Present paper considers experimental study of sloshing impacts on small-scaled liquefied natural gas (LNG) fuel tank of container ship. Recently LNG has gained attention as ship fuel, because it is convenient to meet existing and upcoming requirements for the main types of emissions, i.e. SOx, NOx, PM, CO2. In this study, threedimensional tank tests were conducted for two different-shaped (one- row, two-row) LNG-fuel tanks designed by Hyundai Heavy Industry. A series of model test was conducted for various filling and motion conditions. The main interest of the test was dynamic pressure on the tank walls. The measured pressure data were statistically analyzed so that the sloshing-induced pressure values of two different tanks were compared in several ways. From this study, the characteristics of sloshing load with respect to filling condition and tank shape were systematically investigated. Test results were also qualitatively compared with the existing sloshing test data of conventional LNG carrier.

INTRODUCTION

For the design of LNG cargo containment system (CCS), slosh-induced load is one of critical concerns due to its potential to cause structural damage.
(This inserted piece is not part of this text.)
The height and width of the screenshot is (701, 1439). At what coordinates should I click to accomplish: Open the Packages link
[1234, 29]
Sloshing phenomenon inside ship cargo may have strongly nonlinear and stochastic characteristics with violent flows, resulting in large impact hydrodynamic loads, therefore computational methods have limited capability for real application. Owing to such limitation of computational approaches, experimental analysis has been mainly recommended by ship classification societies (ABS, 2006; DNV, 2014; LR, 2009).

The techniques and recommendations for model-scale sloshing test have been developed over the last few decades, and most common procedures adopt (1) time window equivalent to 5 hours in real scale, (2) sampling peak values larger than a certain thresholding value, (3) statistical analysis for the sampled peaks, and (4) estimation on extreme value from the cumulative probability.

A large facility for sloshing model test has been equipped in Seoul National University in 2010, and many fundamental and industrial experiments have been carried using this facility. Moreover, there have been several researches on experimental methodology and statistical method for impact pressure (Mathiesen, 1976; Fillon et al., 2012). Recently, a set of hydrodynamic impact tests for thermal and bubble effect has been introduced (Kim et al., 2016b).